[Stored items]
┌──

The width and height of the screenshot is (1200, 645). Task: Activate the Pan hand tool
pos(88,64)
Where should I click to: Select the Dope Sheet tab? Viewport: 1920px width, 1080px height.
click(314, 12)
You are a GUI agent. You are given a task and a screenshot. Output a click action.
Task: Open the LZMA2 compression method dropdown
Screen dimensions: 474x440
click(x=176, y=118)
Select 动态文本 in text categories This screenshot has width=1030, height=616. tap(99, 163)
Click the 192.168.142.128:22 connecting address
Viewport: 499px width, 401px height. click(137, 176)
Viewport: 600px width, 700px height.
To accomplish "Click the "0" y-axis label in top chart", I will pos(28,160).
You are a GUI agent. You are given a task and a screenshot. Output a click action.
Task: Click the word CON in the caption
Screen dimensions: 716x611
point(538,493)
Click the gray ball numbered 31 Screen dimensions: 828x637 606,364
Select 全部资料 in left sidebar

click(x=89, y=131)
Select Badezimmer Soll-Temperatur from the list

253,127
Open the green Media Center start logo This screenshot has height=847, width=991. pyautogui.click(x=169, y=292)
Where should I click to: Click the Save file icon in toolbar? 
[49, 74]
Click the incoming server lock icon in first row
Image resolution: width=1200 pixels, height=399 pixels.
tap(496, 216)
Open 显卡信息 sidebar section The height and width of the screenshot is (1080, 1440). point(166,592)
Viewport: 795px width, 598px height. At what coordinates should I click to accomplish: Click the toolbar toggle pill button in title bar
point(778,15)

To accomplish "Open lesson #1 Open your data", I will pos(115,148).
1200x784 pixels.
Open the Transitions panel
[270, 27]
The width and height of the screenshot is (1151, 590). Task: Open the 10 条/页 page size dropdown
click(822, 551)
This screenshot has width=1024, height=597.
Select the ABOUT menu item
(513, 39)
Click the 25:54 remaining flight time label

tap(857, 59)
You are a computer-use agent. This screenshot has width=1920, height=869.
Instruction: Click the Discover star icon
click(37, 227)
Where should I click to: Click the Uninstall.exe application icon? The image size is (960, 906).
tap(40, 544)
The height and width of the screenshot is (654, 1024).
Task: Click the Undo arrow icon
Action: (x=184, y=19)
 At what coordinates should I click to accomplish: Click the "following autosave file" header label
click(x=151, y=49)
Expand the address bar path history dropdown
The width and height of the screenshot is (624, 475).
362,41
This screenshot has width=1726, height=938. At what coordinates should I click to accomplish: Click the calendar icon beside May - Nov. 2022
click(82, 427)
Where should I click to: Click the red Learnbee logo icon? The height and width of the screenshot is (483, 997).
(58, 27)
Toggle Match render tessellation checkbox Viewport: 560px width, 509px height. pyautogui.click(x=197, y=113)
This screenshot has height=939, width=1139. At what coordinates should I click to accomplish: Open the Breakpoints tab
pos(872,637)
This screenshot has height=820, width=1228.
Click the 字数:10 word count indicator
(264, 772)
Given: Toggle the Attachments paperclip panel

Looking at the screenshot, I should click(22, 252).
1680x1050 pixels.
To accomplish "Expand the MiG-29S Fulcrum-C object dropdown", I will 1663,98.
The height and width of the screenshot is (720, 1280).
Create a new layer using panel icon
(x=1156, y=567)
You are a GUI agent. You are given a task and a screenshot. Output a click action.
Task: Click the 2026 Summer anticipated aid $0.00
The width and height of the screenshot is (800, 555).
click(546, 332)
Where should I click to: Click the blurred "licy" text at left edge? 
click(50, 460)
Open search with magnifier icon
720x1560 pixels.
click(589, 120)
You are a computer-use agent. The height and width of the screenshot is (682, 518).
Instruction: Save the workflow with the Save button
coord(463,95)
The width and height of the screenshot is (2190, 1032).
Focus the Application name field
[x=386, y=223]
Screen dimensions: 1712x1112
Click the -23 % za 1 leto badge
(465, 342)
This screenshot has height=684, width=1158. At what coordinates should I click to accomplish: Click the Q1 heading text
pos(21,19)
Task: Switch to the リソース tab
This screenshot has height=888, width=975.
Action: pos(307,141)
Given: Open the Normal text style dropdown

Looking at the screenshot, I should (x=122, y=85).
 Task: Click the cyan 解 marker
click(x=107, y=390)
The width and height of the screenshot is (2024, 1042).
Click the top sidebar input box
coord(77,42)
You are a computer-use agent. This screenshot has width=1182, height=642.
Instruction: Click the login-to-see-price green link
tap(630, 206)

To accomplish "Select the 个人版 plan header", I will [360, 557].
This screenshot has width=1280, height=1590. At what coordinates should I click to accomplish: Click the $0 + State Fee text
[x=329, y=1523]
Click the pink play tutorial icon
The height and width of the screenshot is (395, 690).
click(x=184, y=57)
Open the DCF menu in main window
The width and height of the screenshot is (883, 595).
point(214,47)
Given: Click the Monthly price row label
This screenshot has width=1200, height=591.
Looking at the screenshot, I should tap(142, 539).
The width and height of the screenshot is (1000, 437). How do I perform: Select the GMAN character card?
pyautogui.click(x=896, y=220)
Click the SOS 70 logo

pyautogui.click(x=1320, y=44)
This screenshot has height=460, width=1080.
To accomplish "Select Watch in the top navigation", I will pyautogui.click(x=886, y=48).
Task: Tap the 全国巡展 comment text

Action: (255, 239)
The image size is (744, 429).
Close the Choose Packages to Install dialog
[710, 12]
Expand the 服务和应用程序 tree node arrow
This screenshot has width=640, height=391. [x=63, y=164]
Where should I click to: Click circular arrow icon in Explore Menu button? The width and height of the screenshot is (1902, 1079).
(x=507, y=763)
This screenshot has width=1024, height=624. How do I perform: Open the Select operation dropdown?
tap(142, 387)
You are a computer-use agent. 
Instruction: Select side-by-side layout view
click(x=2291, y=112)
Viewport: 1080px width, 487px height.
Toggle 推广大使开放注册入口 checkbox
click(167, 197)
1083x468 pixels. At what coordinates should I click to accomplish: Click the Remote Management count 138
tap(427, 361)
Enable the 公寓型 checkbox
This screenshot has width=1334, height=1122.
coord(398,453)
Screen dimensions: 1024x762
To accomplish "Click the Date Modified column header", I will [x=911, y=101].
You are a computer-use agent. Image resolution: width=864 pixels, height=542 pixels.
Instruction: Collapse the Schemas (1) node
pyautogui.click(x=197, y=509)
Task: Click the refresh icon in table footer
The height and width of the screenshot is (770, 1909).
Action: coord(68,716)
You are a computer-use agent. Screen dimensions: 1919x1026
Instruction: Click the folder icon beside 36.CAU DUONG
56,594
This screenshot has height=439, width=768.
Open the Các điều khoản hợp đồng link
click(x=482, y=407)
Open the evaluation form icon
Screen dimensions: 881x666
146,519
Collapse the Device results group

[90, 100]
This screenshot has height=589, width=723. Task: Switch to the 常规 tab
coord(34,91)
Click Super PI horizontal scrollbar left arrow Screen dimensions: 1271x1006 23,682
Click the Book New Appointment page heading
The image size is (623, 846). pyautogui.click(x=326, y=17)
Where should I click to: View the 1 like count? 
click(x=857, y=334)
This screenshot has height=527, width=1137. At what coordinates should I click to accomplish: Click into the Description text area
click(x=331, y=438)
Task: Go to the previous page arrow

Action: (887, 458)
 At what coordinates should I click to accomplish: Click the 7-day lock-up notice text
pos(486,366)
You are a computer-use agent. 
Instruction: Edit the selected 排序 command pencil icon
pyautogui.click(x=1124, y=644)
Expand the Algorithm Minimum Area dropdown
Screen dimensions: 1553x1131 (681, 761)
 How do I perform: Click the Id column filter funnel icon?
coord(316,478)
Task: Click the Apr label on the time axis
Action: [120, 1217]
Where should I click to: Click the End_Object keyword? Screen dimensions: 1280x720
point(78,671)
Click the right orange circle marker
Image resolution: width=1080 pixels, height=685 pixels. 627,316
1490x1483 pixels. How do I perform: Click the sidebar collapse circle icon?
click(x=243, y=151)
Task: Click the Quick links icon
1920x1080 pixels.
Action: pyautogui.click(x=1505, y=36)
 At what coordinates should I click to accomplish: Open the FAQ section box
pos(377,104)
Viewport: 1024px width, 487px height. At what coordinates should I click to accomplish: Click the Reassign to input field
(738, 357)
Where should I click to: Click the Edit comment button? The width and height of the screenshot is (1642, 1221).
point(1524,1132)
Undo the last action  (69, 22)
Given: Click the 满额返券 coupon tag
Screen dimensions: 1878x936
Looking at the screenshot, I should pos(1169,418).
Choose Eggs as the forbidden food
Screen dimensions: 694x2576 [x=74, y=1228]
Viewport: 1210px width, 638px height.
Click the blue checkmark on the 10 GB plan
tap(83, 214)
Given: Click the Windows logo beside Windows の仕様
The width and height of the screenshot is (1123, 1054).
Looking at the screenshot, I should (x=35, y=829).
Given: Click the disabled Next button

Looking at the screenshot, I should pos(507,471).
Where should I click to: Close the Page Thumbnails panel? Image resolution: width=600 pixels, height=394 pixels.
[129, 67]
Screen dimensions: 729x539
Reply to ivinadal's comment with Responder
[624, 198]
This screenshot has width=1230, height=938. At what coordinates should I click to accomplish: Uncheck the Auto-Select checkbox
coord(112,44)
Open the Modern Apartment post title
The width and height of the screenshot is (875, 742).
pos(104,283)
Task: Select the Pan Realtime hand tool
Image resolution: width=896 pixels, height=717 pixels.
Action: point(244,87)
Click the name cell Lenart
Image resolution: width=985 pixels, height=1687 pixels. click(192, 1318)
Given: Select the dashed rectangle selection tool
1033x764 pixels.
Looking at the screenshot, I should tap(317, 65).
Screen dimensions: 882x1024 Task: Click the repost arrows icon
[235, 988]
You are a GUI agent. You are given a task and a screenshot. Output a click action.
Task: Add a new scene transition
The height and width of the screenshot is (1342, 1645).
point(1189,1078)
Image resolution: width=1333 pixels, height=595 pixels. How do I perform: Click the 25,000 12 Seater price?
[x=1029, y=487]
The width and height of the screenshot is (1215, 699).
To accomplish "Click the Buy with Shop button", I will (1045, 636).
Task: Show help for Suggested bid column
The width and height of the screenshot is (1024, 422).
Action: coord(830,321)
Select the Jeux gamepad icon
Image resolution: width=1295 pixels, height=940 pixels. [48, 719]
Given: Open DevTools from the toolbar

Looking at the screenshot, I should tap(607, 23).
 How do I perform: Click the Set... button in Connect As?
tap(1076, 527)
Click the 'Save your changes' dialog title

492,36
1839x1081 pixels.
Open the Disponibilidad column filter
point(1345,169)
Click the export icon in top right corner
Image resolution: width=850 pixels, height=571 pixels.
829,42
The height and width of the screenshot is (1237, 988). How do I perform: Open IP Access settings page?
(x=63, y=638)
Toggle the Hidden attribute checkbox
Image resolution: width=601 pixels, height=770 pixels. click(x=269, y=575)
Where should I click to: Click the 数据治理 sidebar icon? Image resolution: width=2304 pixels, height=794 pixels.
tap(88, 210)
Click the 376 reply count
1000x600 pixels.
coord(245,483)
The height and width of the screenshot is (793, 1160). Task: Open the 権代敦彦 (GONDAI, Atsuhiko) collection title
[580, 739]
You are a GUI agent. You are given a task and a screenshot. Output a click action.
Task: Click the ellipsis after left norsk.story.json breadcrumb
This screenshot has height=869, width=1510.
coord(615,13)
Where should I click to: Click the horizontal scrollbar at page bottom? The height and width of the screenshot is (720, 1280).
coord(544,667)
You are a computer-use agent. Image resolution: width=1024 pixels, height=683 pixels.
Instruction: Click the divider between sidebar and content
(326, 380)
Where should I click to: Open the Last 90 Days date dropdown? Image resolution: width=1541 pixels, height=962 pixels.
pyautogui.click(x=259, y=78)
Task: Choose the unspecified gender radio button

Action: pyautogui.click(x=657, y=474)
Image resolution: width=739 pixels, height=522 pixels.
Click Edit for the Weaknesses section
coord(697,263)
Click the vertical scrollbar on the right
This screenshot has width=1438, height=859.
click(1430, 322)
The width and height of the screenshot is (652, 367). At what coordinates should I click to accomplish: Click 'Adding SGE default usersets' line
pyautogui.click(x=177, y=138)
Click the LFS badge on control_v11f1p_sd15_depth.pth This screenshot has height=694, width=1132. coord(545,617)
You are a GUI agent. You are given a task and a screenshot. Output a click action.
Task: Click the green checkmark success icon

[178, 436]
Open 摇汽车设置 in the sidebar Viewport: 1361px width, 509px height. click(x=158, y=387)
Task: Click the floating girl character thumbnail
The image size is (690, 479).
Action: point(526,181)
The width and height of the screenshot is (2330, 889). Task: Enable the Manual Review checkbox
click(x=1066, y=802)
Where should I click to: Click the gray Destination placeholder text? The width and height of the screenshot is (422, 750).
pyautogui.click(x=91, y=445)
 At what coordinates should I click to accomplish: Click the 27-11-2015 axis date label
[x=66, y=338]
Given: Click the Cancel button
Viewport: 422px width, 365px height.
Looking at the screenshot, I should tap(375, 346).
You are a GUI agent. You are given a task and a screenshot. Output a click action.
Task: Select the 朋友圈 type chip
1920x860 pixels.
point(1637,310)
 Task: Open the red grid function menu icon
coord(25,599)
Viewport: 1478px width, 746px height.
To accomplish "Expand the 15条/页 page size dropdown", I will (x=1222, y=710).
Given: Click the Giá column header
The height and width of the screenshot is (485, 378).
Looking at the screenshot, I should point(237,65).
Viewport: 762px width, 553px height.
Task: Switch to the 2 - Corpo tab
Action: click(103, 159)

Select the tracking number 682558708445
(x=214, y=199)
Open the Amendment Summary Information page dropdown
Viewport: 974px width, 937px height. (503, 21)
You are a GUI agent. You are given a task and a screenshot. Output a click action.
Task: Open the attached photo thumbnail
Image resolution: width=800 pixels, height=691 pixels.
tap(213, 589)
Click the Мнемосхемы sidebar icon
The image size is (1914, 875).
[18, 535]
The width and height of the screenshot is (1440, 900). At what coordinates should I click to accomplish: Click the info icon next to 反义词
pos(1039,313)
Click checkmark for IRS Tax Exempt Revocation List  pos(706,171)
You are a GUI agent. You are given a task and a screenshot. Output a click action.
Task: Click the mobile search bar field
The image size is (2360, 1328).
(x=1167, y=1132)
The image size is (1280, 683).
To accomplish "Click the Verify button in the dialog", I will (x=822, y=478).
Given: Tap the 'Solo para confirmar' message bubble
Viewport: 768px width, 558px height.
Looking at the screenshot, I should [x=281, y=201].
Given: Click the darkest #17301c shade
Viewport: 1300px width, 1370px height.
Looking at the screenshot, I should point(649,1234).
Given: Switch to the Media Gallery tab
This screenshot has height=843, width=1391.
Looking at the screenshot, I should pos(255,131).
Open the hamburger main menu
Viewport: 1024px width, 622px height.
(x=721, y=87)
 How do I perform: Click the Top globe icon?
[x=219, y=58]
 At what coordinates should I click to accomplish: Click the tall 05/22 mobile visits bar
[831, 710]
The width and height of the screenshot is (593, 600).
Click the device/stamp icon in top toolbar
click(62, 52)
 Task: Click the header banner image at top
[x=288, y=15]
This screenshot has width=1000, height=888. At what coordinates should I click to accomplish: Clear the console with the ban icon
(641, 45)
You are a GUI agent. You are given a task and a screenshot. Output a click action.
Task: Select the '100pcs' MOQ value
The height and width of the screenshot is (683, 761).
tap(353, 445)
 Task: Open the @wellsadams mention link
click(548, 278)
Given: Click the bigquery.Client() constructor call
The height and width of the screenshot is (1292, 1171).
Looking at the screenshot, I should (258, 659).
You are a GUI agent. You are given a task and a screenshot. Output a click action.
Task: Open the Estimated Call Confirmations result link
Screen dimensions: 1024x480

└──

From the records above, copy out the line with "Where should I click to: View", the line with "Task: Click the Quick links icon", and every line between them, word for word.

» Response area
Where should I click to: View the 1 like count? 
click(x=857, y=334)
This screenshot has height=527, width=1137. At what coordinates should I click to accomplish: Click into the Description text area
click(x=331, y=438)
Task: Go to the previous page arrow

Action: (887, 458)
 At what coordinates should I click to accomplish: Click the 7-day lock-up notice text
pos(486,366)
You are a computer-use agent. 
Instruction: Edit the selected 排序 command pencil icon
pyautogui.click(x=1124, y=644)
Expand the Algorithm Minimum Area dropdown
Screen dimensions: 1553x1131 (681, 761)
 How do I perform: Click the Id column filter funnel icon?
coord(316,478)
Task: Click the Apr label on the time axis
Action: [120, 1217]
Where should I click to: Click the End_Object keyword? Screen dimensions: 1280x720
point(78,671)
Click the right orange circle marker
Image resolution: width=1080 pixels, height=685 pixels. 627,316
1490x1483 pixels. How do I perform: Click the sidebar collapse circle icon?
click(x=243, y=151)
Task: Click the Quick links icon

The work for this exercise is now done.